Employee Rights in Canada
- Workplace Discrimination and Harassment
- Minimum Wage Standards
- Special Leave Permits
- Annual Vacation Code
- Labour Relations Code
- Workplace Health and Safety
Workplace Discrimination & Harassment
Denial of a benefit or being oppressed because of a personal characteristic falls under workplace discrimination and is generally governed by human rights legislation. Whether you are working in a corporate office, store or restaurant, or dwelling as a tenant, any discrimination on the grounds of race, colour, religion, family status, physical or mental disability, sex, and marital status is strictly prohibited.
According to the B.C. Human Rights Code, any mental, physical, sexual, verbal or non-verbal harassment in the course of employment is prohibited. If you are facing any such discrimination or harassment at your workplace, your recourse is to file a complaint with the B.C. Human Rights Tribunal.
Minimum Wage Standards
Each and every Canadian citizen is entitled to equal pay for work. As an employee, you must receive the minimum wage as prescribed by the Employment Standards Act. Wages earned in the pay period should be given to the employee(without any direct or indirect deductions) well in time. However, exceptions exist in the case of overtime wages and vacation pay. You are permitted to get your dues cleared within 48 hours of termination by the employer and 6 days if the employee terminates the employment.
Special Leave Permits
Under the Employment Standards Act, pregnant working women are entitled up to 17 consecutive weeks of unpaid leave. The law also grants employees, to take leave up to 6 weeks on the account of childbirth or termination of pregnancy.
Under the compassionate care leave, you can request a leave up to 8 weeks, to provide care or support to a family member (if dealing with a serious medical condition and with a significant risk of death within 26 weeks). The government acknowledges the importance of family responsibilities and entitles up to 5 days of unpaid leave every year and 3 days in case of death of an immediate family member.
Annual Vacation Code
Apart from the statutory holidays, you are entitled to a yearly vacation, for at least 2 weeks, after 12 successive months of employment, and 3 weeks, in case of 5 consecutive years of employment. During your vacation, you possess the right to get a vacation pay of 4 percent of the total wages during the year of service (after 5 calendar days of employment), and 6 percent, after 5 consecutive years of employment. The vacation cannot be adjusted or denied in the name of bonus or sick pay.
Labour Relations Code
Under the Labour Relations Code, every Canadian citizen is allowed to join a union. As a member of the Labour Union, you have full freedom to express your views on matters relating to an employer, a trade union or the representation of employees by a trade union. If you plan to join or form your union, it is crucial to accord with all the formalities and certification. In case of situations like suspension, limitation of your rights, threatening a penalty, promising a benefit to force an employee to refrain from joining an association, you can take stern action against the employer.
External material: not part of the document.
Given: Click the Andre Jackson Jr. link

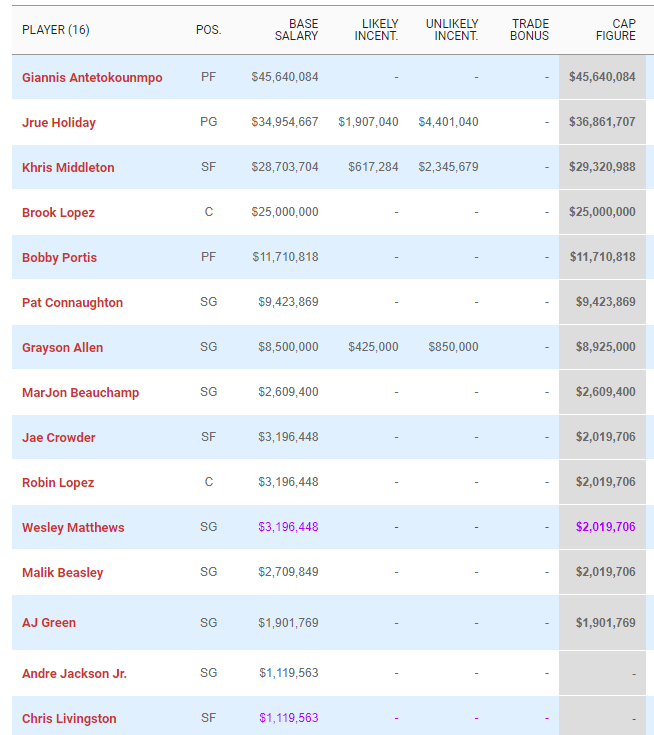Looking at the screenshot, I should pyautogui.click(x=74, y=673).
Workplace Health and Safety
The government provides complete protection against health and safety hazards in the workplace. The law gives you the right to know and acquire information on the possible workplace hazards. It also permits access to government or employer reports, related to health and safety of employees through committees and various representatives.
Along with the right to know, you are entitled to refuse to any work that possesses a risk to you or your co-worker’s life. In case of any accidents at the workplace, the law also provides compensation benefits to the employees.
Employee Duties in Canada
For employees who are employed by a federally regulated employer, the Canada Labour Code set out down several provisions for employees to ensure complete protection of their health and safety at the workplace. Some of the key duties of the employees are as follows:
- Follow procedures and instructions concerning the health and safety of the employees.
- Cooperate with people carrying out a function required by the code, as well as policy, health and safety representatives and workplace committees.
- Make careful use of all safety materials, equipment, devices and clothing that are provided by the employer and are intended to protect the employees.
- Promptly report any incident or circumstance that is likely to be hazardous to the employees or any other person in the workplace.
- Report to the employer, in the case of occupational diseases, accidents or any dangerous occurrences that have caused injury to the employee or any other person.